(Collected data entries)

=== Section Start ===

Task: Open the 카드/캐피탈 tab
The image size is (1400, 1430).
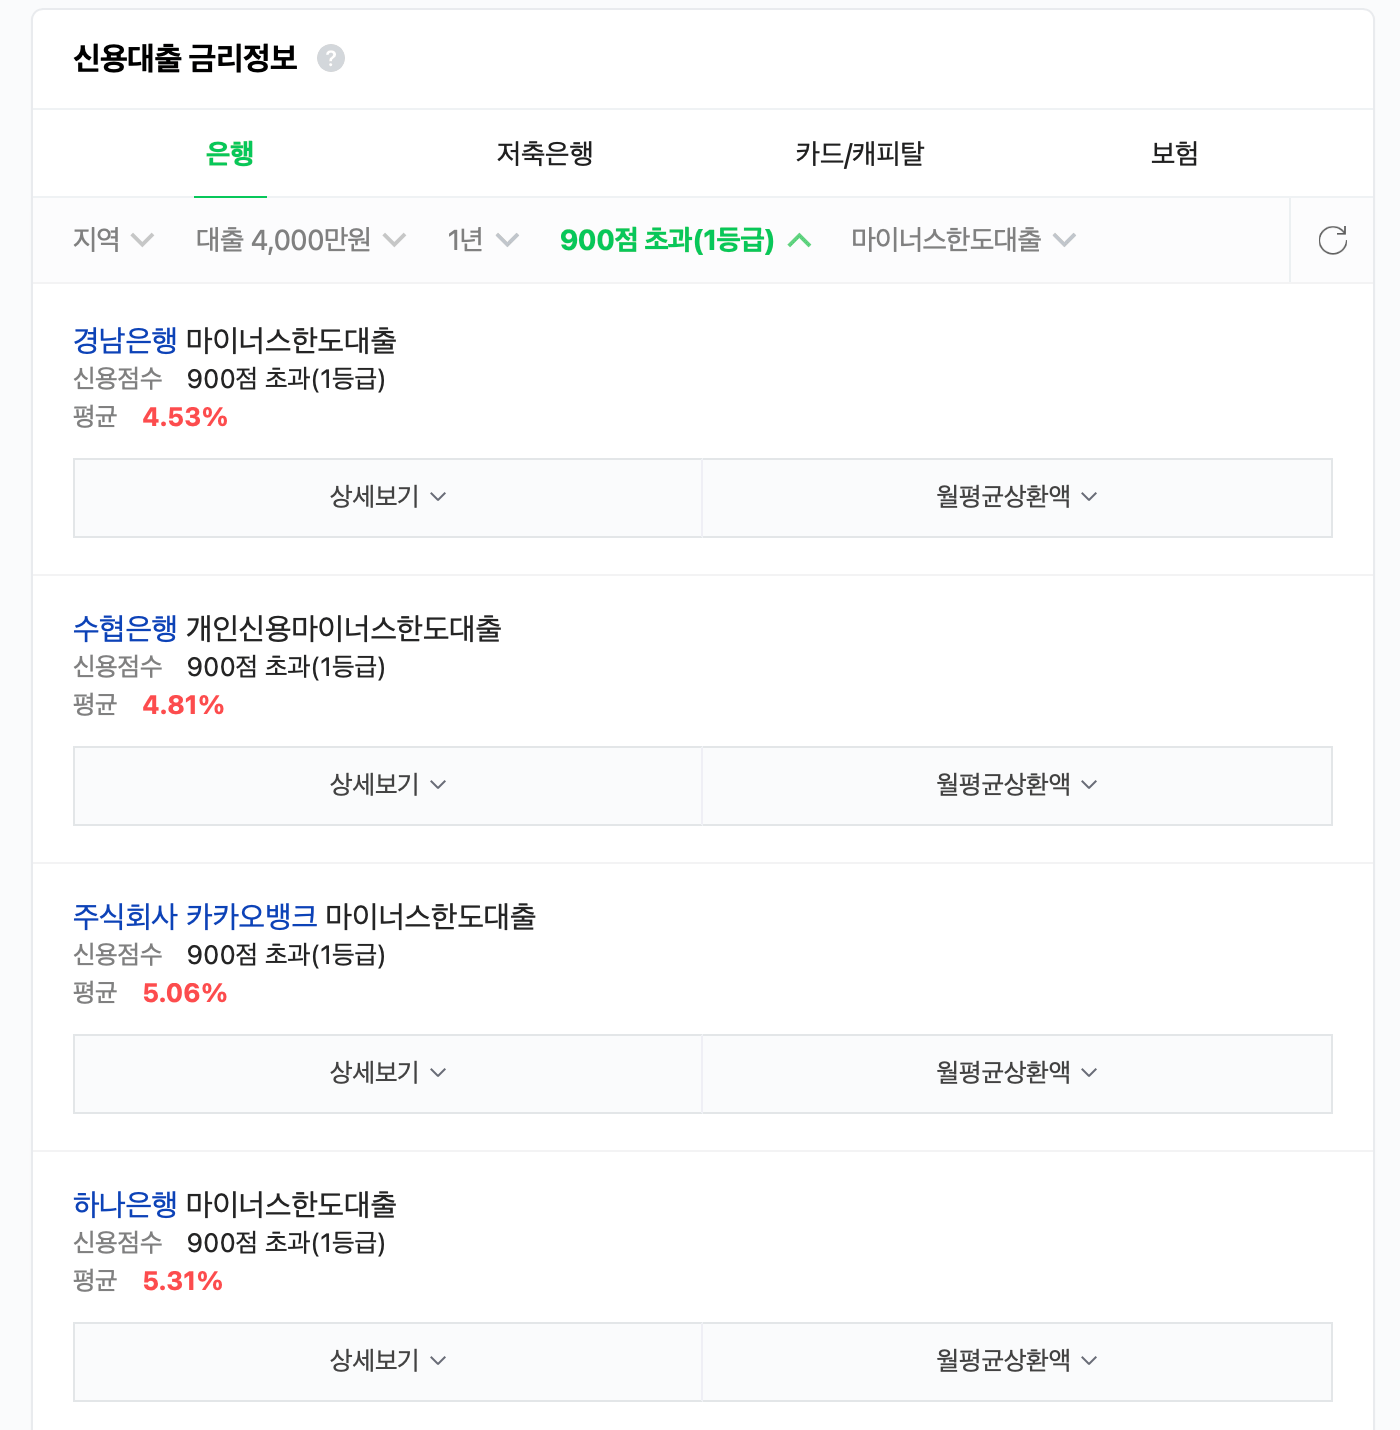Action: click(x=859, y=153)

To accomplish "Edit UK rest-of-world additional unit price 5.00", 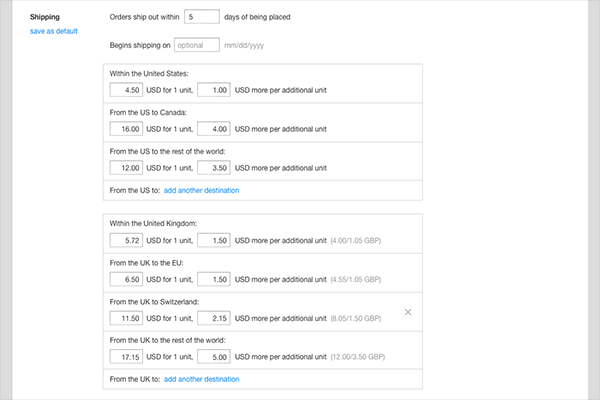I will pos(214,355).
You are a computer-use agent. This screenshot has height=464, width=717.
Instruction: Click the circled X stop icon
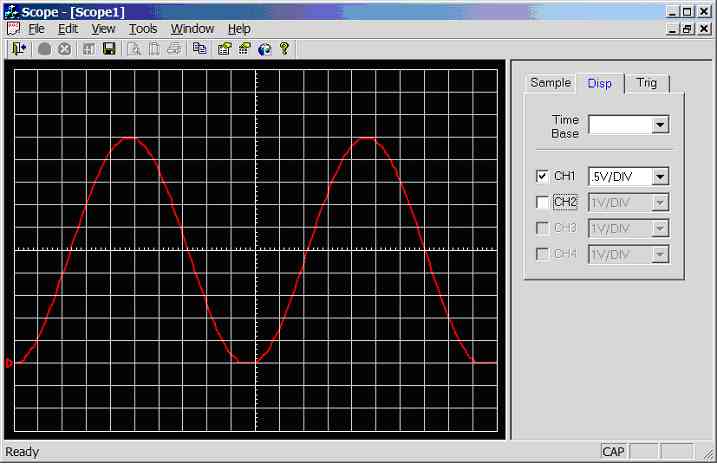(64, 48)
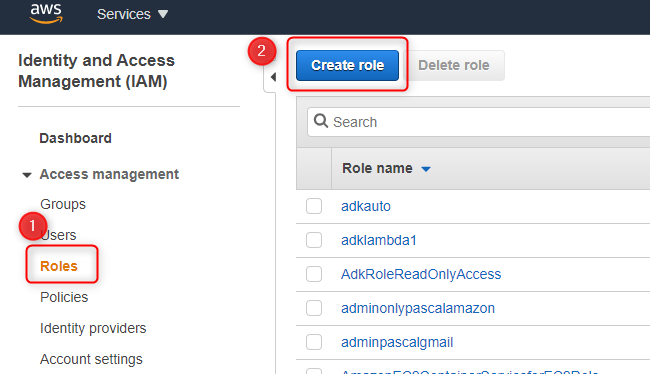The image size is (650, 374).
Task: Open the Dashboard page in the sidebar
Action: pos(75,138)

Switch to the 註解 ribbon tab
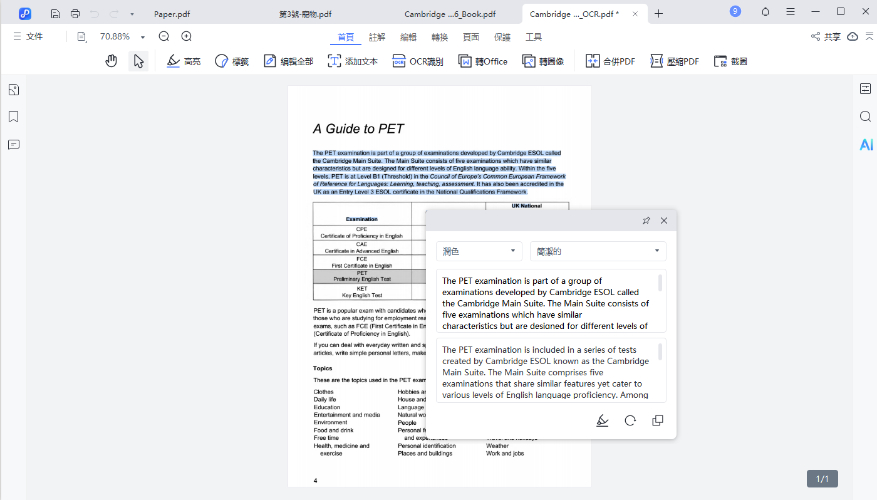click(x=377, y=36)
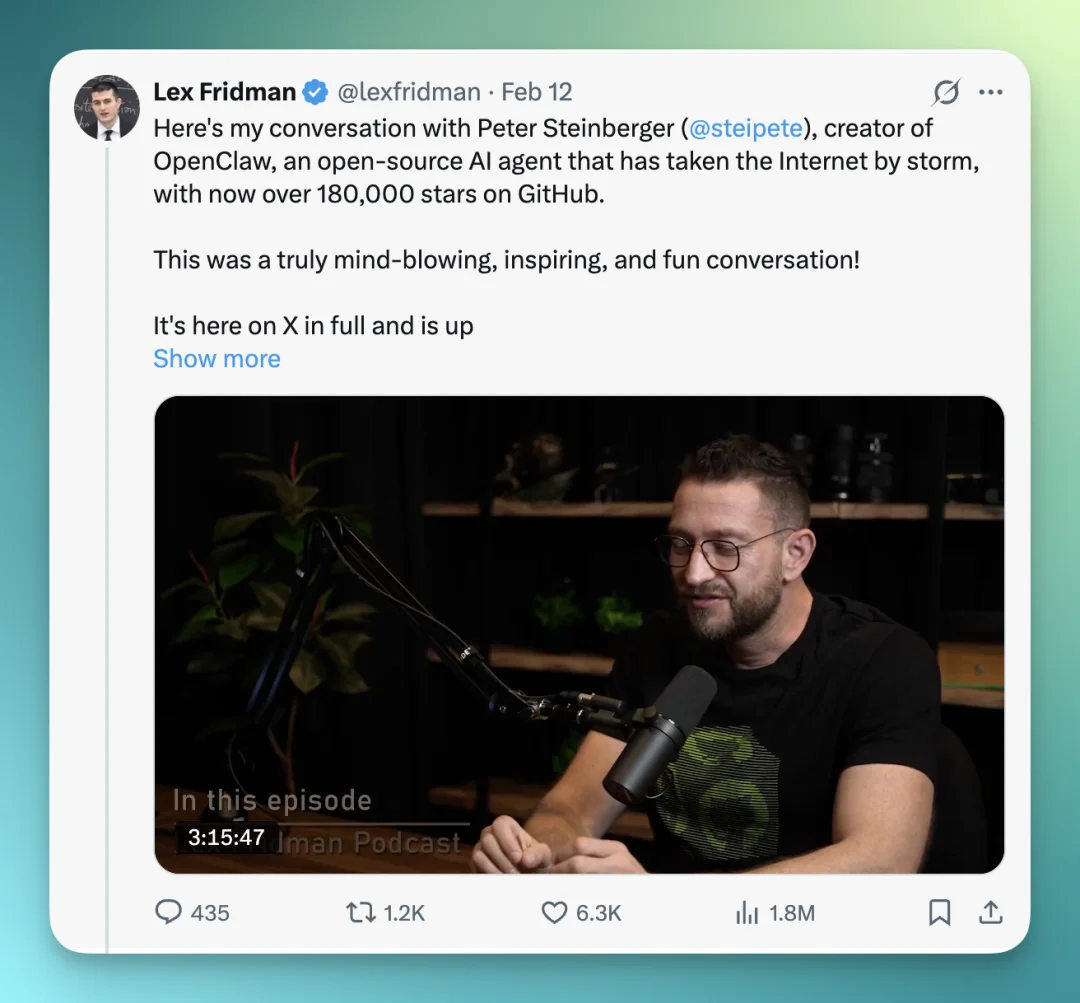The width and height of the screenshot is (1080, 1003).
Task: Click the Lex Fridman display name
Action: click(225, 93)
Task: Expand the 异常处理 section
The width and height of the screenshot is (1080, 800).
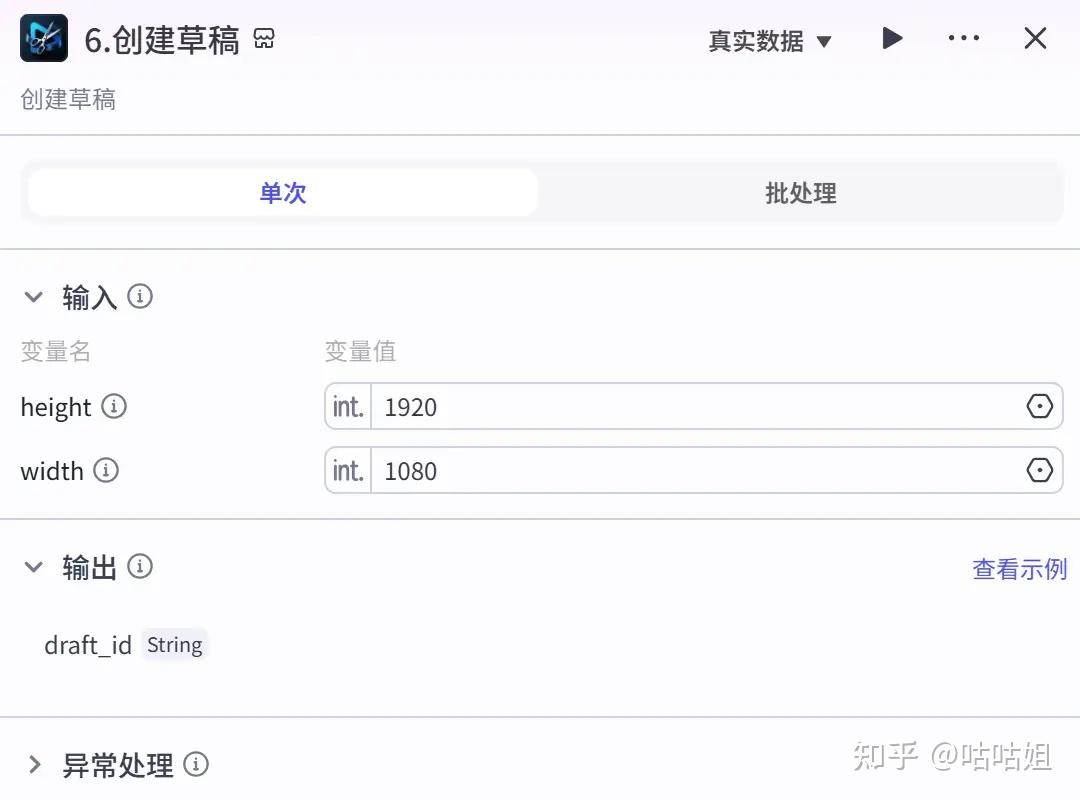Action: (34, 765)
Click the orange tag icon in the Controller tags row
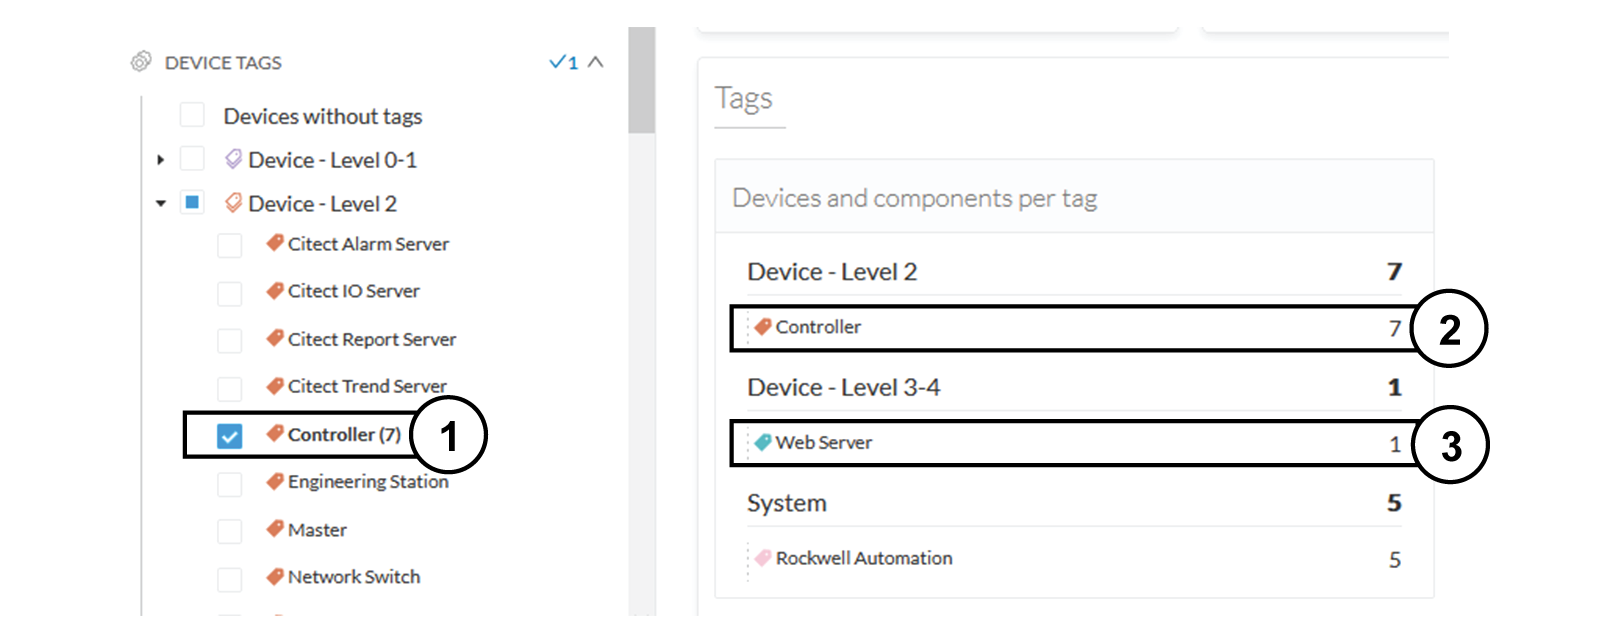 point(763,326)

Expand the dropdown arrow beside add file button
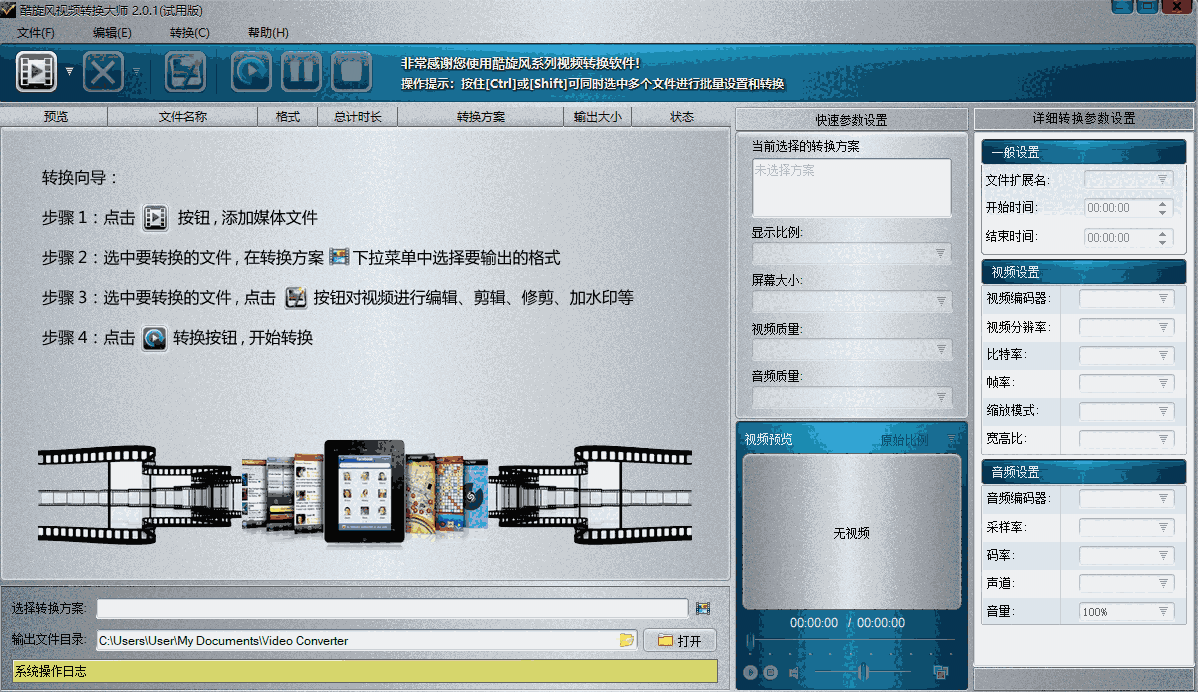pyautogui.click(x=69, y=71)
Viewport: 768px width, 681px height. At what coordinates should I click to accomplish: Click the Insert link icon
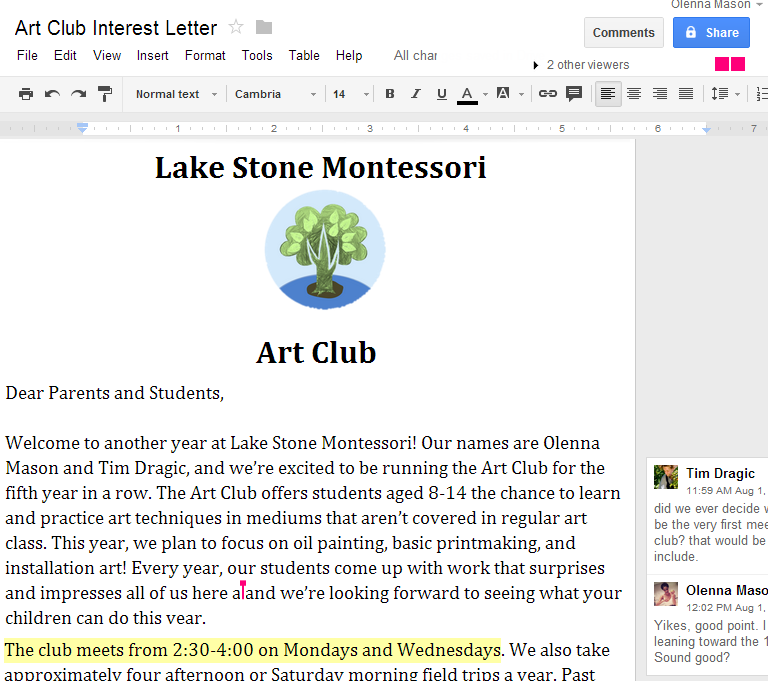[x=547, y=94]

=== Section End ===

→ **YOUR GOAL**
Print again, word for word, every line from the line with "Click the orange" to the final line of the records, inclusive; skip the pictures.

→ **RESPONSE AREA**
Click the orange tag icon in the Controller tags row
 point(763,326)

Expand the dropdown arrow beside add file button
pyautogui.click(x=69, y=71)
Viewport: 768px width, 681px height. At what coordinates should I click to accomplish: Click the Insert link icon
[x=547, y=94]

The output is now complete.